Special consideration is being given to vulnerable populations such as frontline workers, such as those who work in hospitals or grocery stores, and clinically vulnerable populations, such as those who have recently had an organ transplant, are suffering from cancer or respiratory diseases, or are otherwise immunocompromised. Those who are clinically vulnerable should have received a patient invitation letter by April 15 telling them how to register. If you haven’t received a letter but believe you are eligible, you can find out more information online or call 1-833-838-2323. B.C. originally planned to vaccinate some essential workers with the AstraZeneca vaccine, but that plan has since been stalled.
Lastly, do COVID-19 vaccines work? All the available data appears to show, yes, with clinical trials showing efficacy rates of over 70 per cent for all approved vaccines. Efficacy rates are the protection rates against illness in those who have been vaccinated when compared to the general population. Pfizer and Moderna, the vaccines the majority of British Columbians will receive, have efficacy rates of roughly 95 per cent two weeks after you receive your second dose. For comparison, the average flu shot has an efficacy of 60 to 70 per cent.
One concern is that certain variants of COVID-19 may be resistant to the available vaccines. Although some studies have shown that several variants, such as the ones that originated in South Africa and Brazil, may be resistant to certain vaccines, large-scale studies have yet to be conducted. The continued spread of the virus also increases the potential of a vaccine-resistant variant developing. Thankfully, vaccine producers have stated that any needed tweaks to vaccines can be made relatively quickly.
When will life return to normal?
Unfortunately, there isn’t a great answer to this question.
While vaccine rollout is picking up with more and more people protected against the virus every day, there is still no consensus on when things will be back to normal and we can get on with our lives the way they were before the pandemic upended things.
Health authorities are aiming to have all residents in B.C. who would like to receive a vaccine get their first dose by July 1, with their second dose coming by the end of 2021. Achieving this depends a great deal on receiving the required amount of doses and speeding up a rollout that has been slowed by distributors struggling to meet high demand as well as Canada’s reliance on imported vaccines.
Returning to normal life will also depend on making sure that variant cases remain under control and that enough people choose to get vaccinated to achieve herd immunity, which is estimated to be around a 70 per cent vaccination rate.

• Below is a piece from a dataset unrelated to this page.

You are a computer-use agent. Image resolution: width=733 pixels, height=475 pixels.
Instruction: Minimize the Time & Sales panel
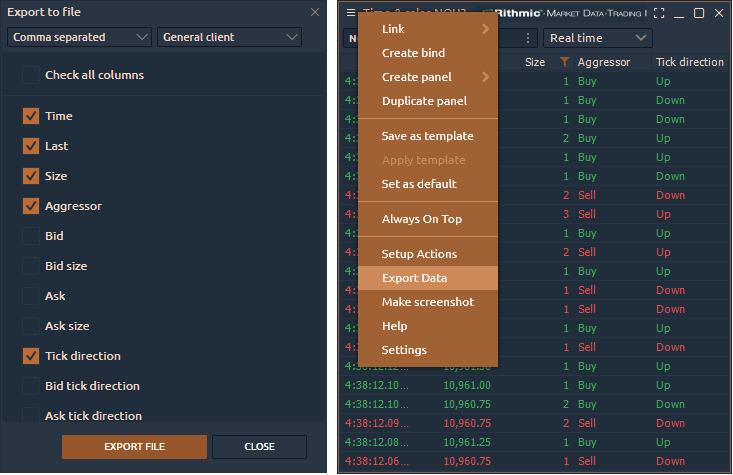pyautogui.click(x=679, y=13)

Even though vaccine producers say they can quickly modify already developed vaccines if needed, a whole new rollout would take time allowing for easily transmissible variants to spread. Additionally, some British Columbians will inevitably choose not to get vaccinated either due to pre-existing health conditions or personal beliefs. This could allow for the virus to continue travelling and mutating amongst the population, potentially becoming resistant to our current vaccines.
Despite this pessimistic outlook, it is important to look to the brighter side of things. By the end of the year, we will hopefully all be vaccinated and transitioning back to a more normal life. It’s just going to take a few more months of patience until we get there.
The information in this article is current as of April 19, 2021.